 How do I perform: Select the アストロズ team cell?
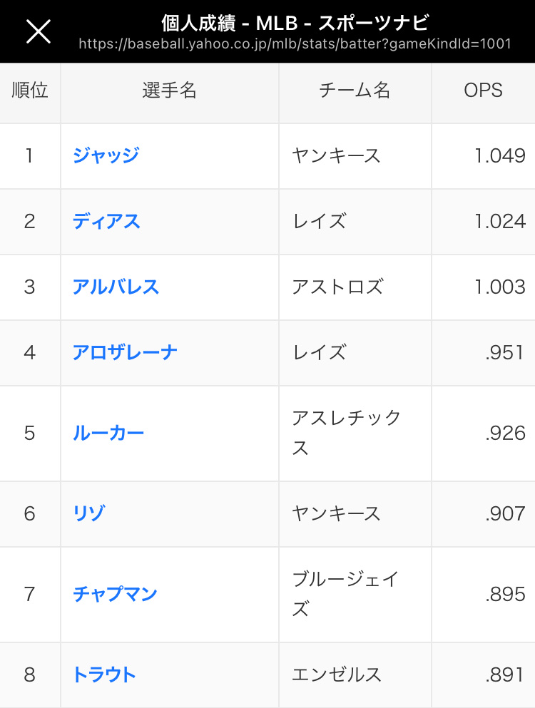[355, 287]
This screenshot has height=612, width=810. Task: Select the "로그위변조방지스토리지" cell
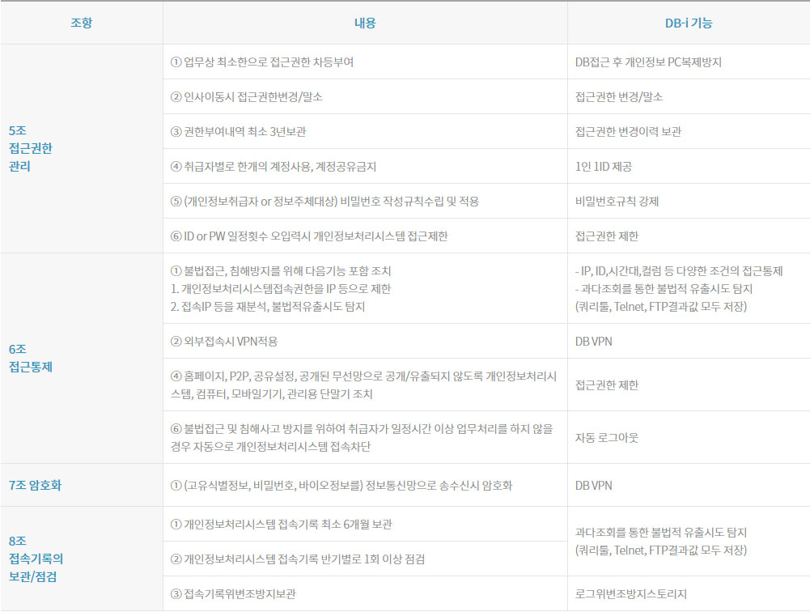(630, 593)
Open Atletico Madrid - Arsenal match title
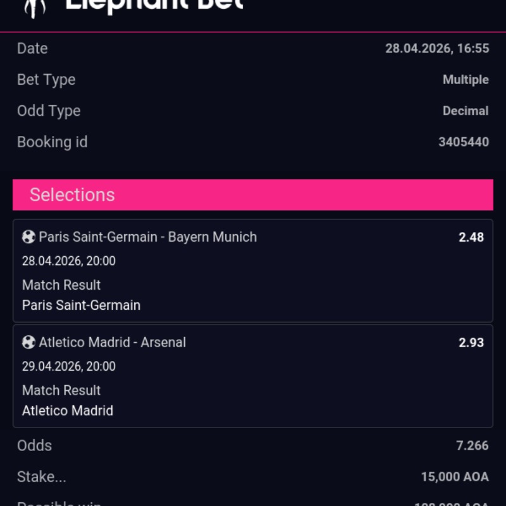The image size is (506, 506). tap(113, 343)
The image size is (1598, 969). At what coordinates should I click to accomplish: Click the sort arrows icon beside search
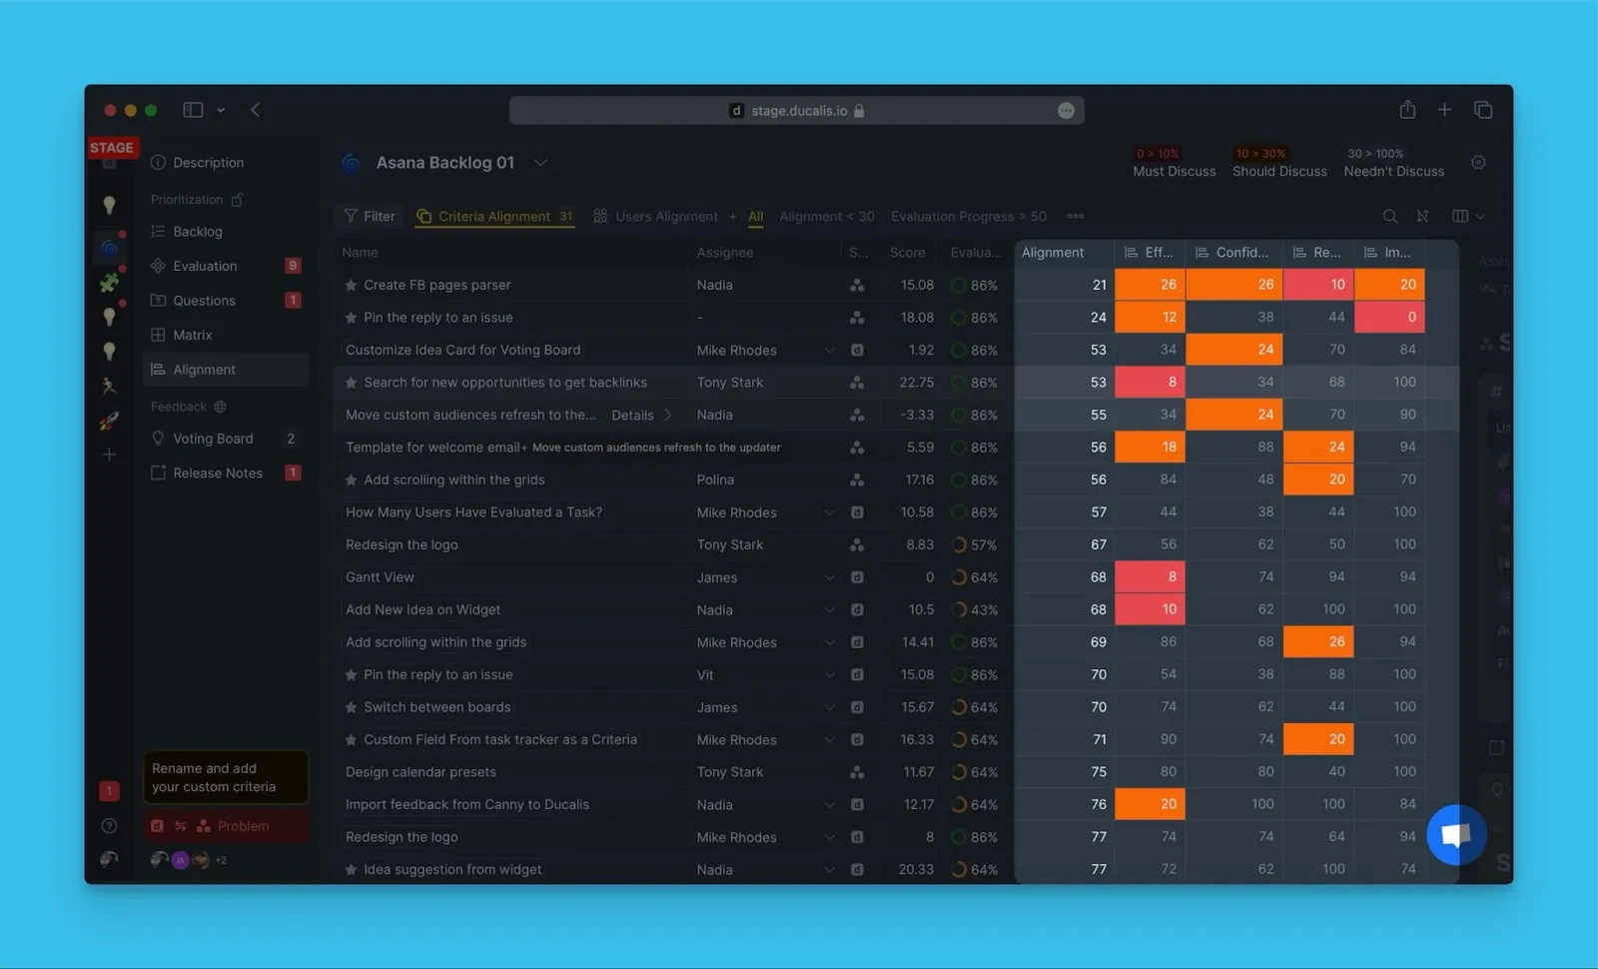click(x=1422, y=217)
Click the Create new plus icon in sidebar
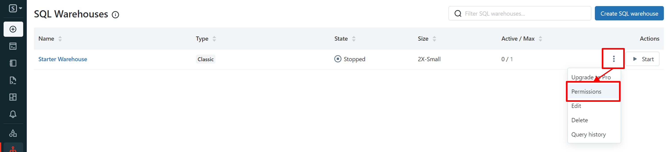Image resolution: width=671 pixels, height=152 pixels. pyautogui.click(x=13, y=29)
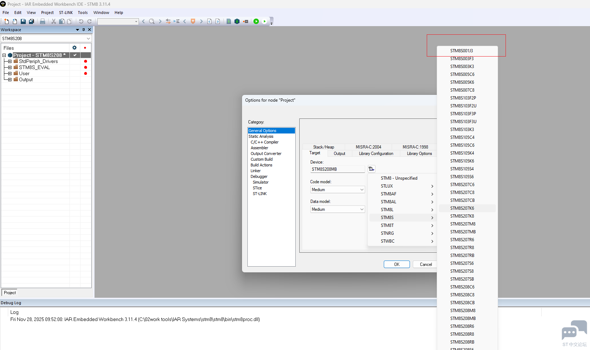The width and height of the screenshot is (590, 350).
Task: Click device selection icon beside Device field
Action: [371, 169]
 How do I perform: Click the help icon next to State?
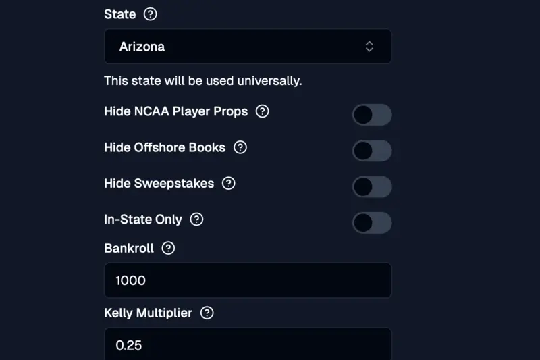click(151, 14)
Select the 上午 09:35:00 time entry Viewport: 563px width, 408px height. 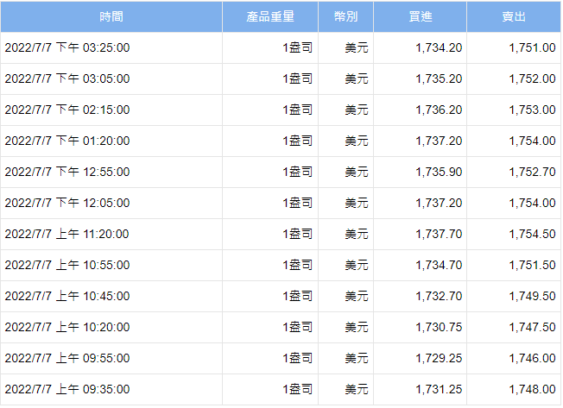pos(67,389)
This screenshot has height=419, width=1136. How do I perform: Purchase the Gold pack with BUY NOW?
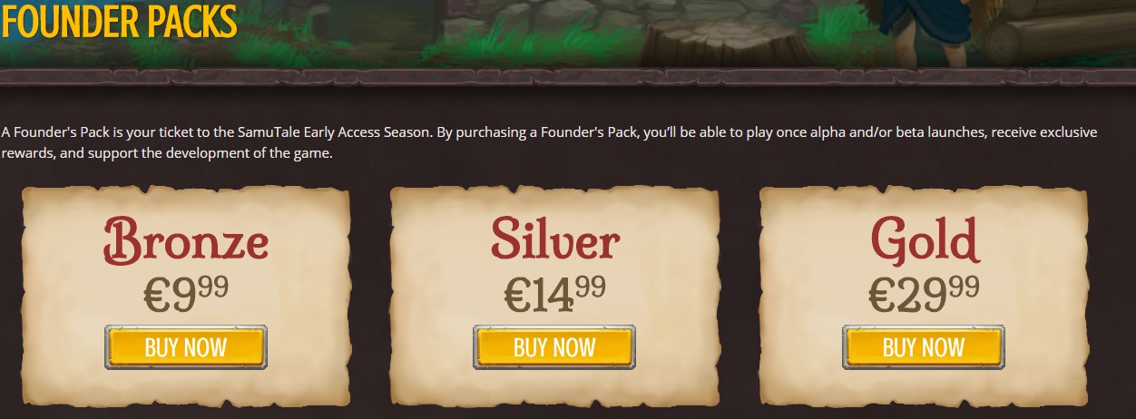(x=924, y=347)
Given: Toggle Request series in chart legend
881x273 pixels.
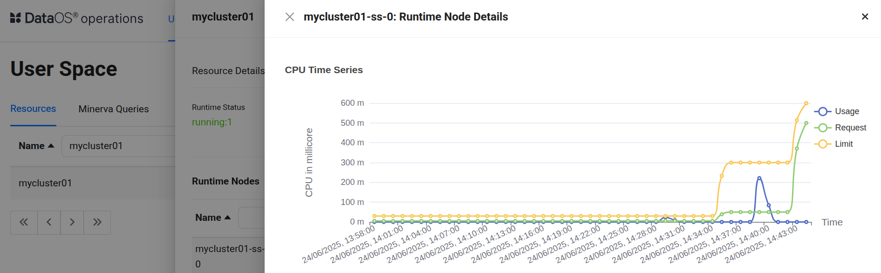Looking at the screenshot, I should (x=840, y=128).
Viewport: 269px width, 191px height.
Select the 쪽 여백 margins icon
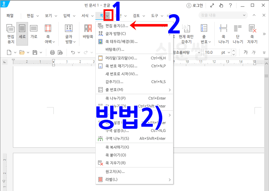(48, 33)
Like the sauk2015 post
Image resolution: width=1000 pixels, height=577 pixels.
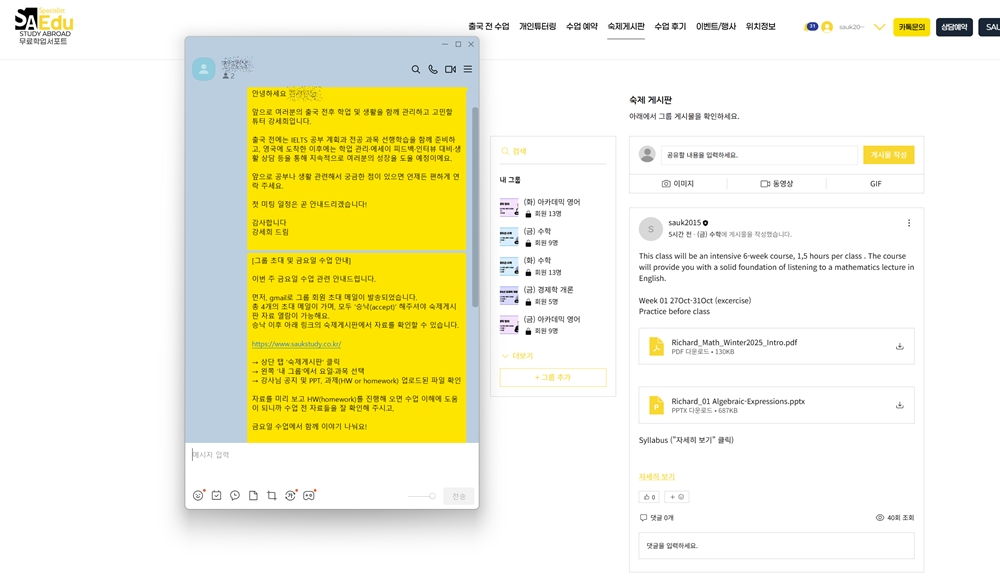[x=648, y=497]
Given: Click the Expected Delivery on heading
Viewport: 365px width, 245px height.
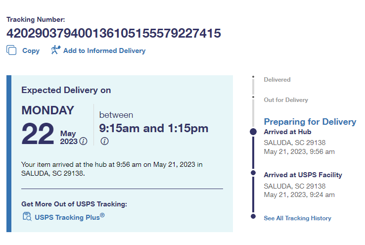Looking at the screenshot, I should (66, 90).
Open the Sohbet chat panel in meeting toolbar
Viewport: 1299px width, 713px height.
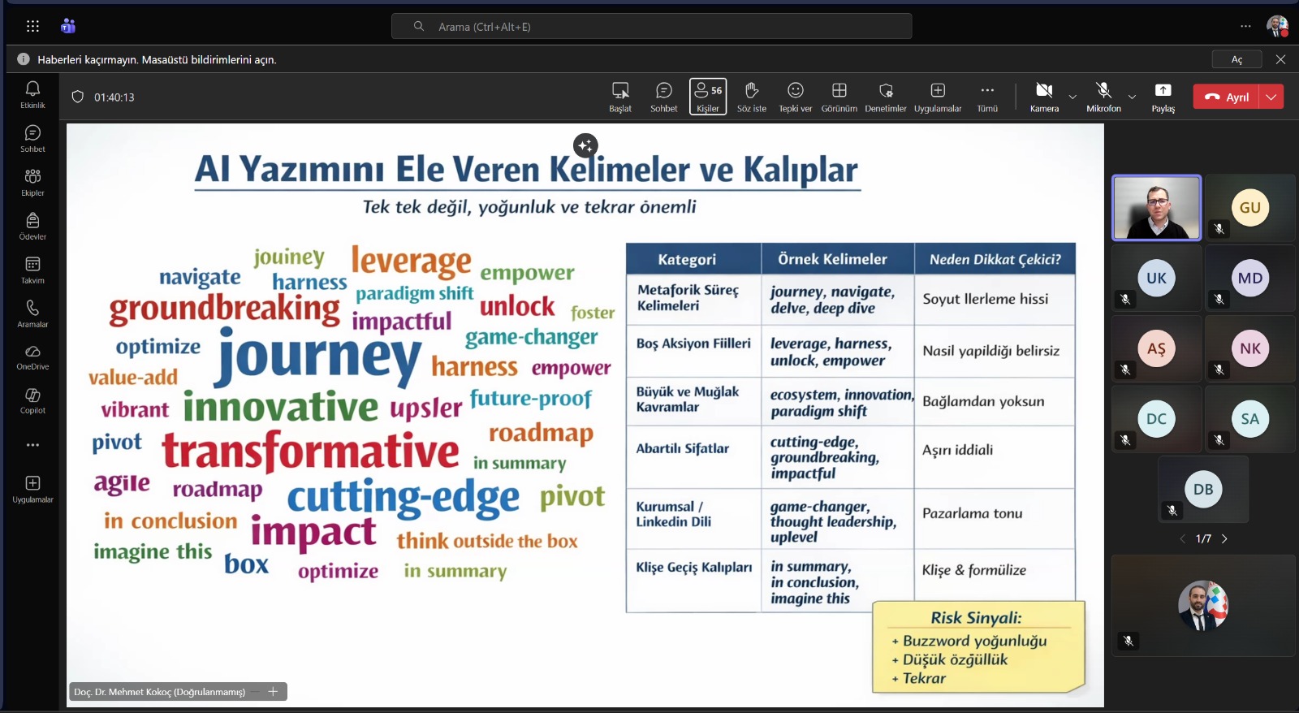click(663, 97)
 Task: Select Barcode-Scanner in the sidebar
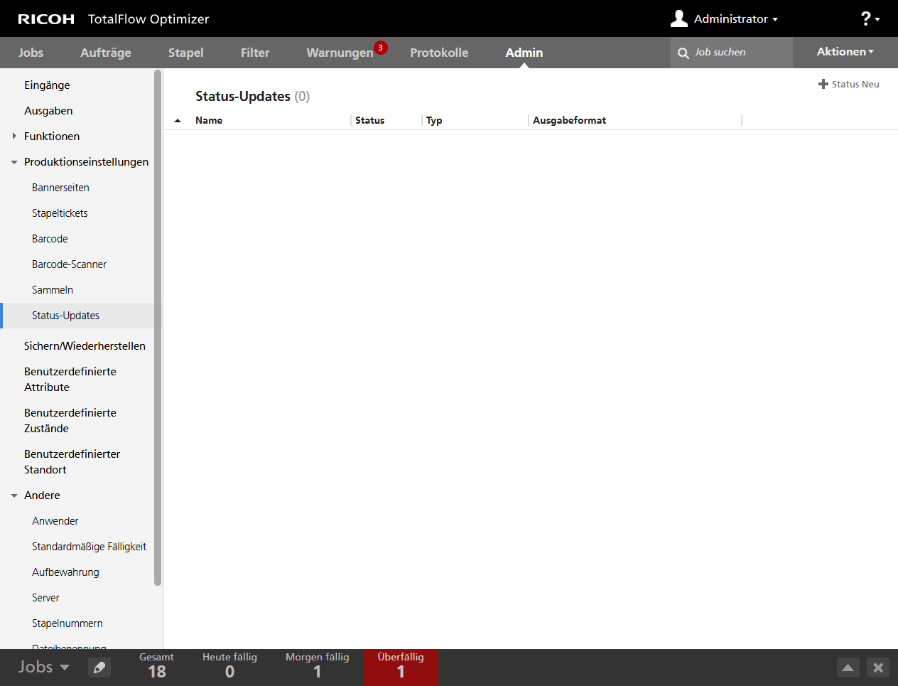69,264
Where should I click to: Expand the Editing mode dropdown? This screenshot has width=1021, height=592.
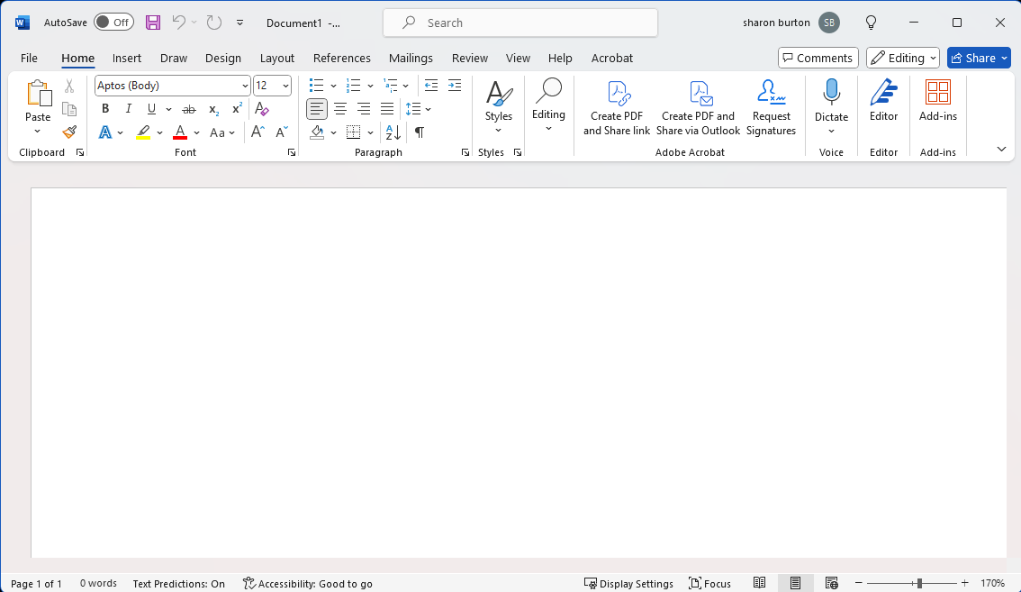pos(902,58)
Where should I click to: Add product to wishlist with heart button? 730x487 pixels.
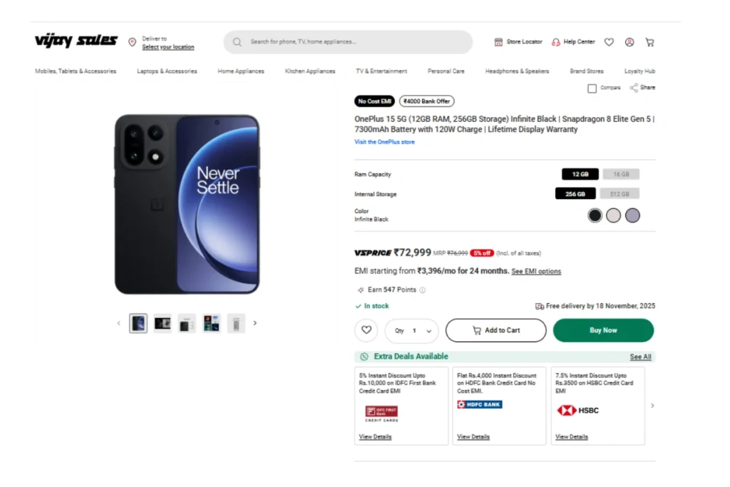366,330
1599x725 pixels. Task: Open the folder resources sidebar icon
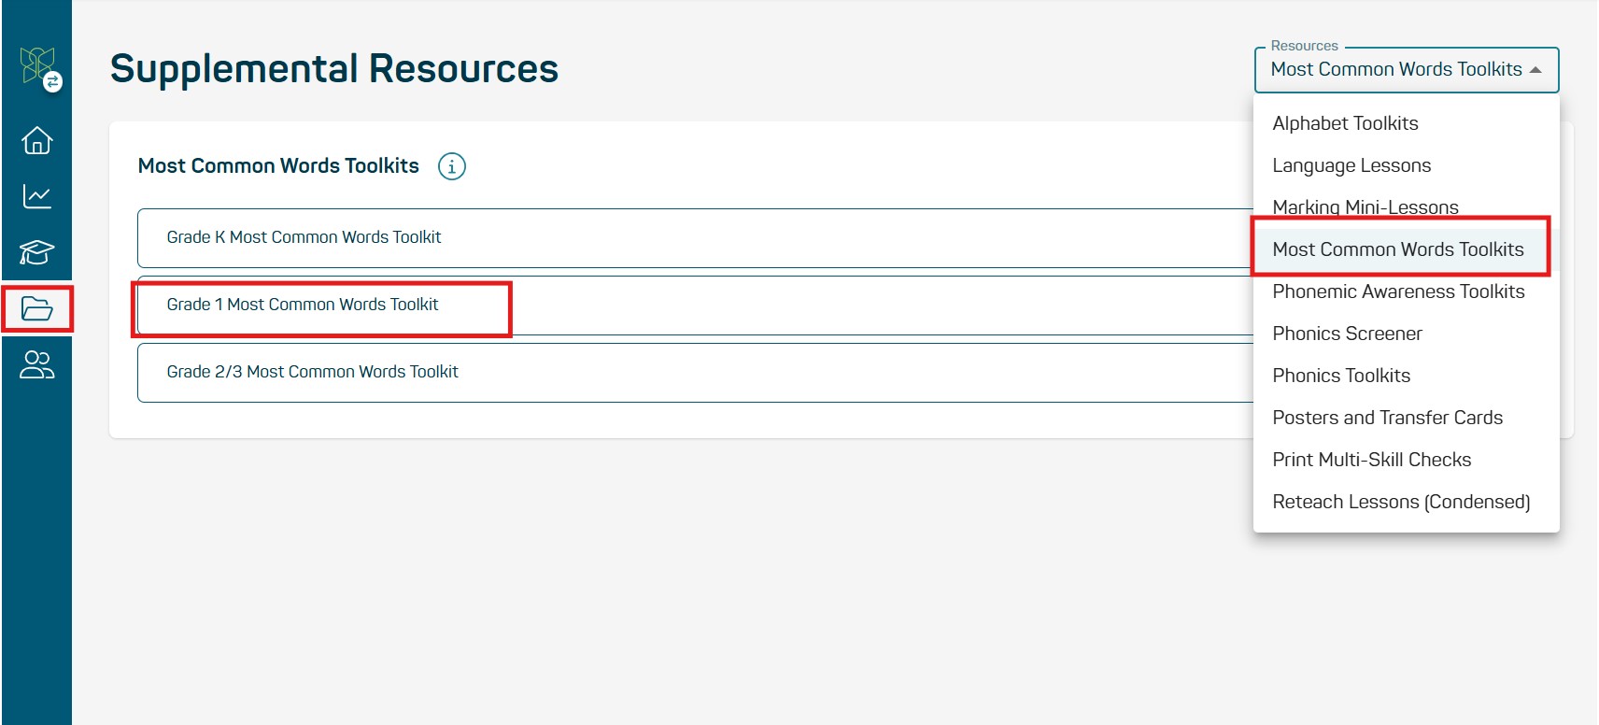pos(37,308)
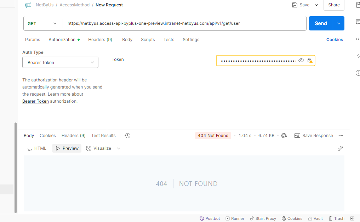Click the request URL input field

click(x=184, y=23)
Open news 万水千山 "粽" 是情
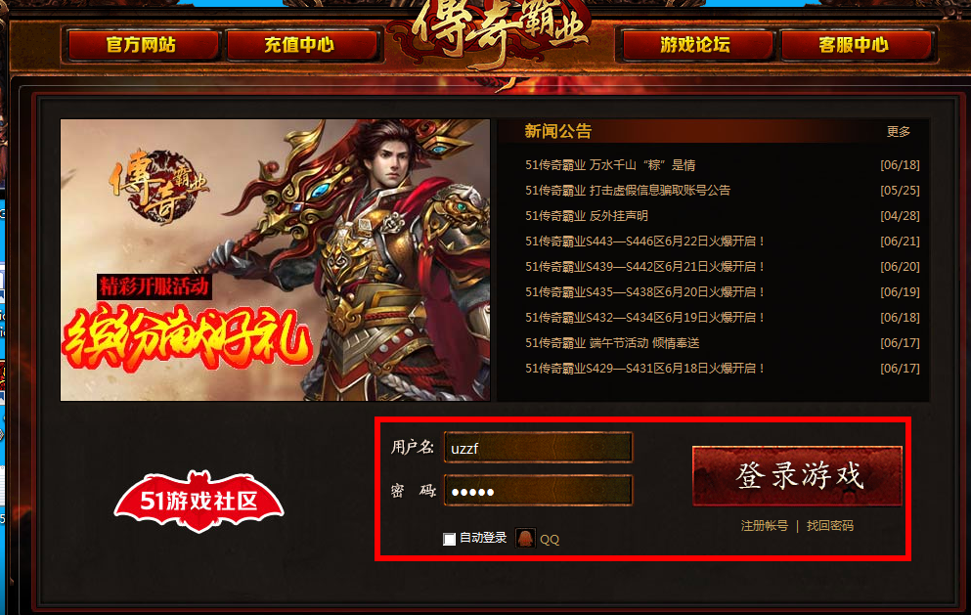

Brief: Every line from the one containing "Select the 쪽 여백 margins icon" through the end of the entries above is to be copied exactly; pictures are to be left out.

Response area:
Select the 쪽 여백 margins icon
(48, 33)
Like the sauk2015 post
Image resolution: width=1000 pixels, height=577 pixels.
[x=648, y=497]
Given: Click the Expected Delivery on heading
Viewport: 365px width, 245px height.
Looking at the screenshot, I should (66, 90).
Open the Sohbet chat panel in meeting toolbar
Viewport: 1299px width, 713px height.
click(663, 97)
 Task: Select Barcode-Scanner in the sidebar
69,264
Where should I click to: Expand the Editing mode dropdown? This screenshot has width=1021, height=592.
pos(902,58)
Where should I click to: Add product to wishlist with heart button? 730x487 pixels.
366,330
1599x725 pixels. Task: Open the folder resources sidebar icon
pos(37,308)
Click the request URL input field

click(x=184, y=23)
Open news 万水千山 "粽" 是情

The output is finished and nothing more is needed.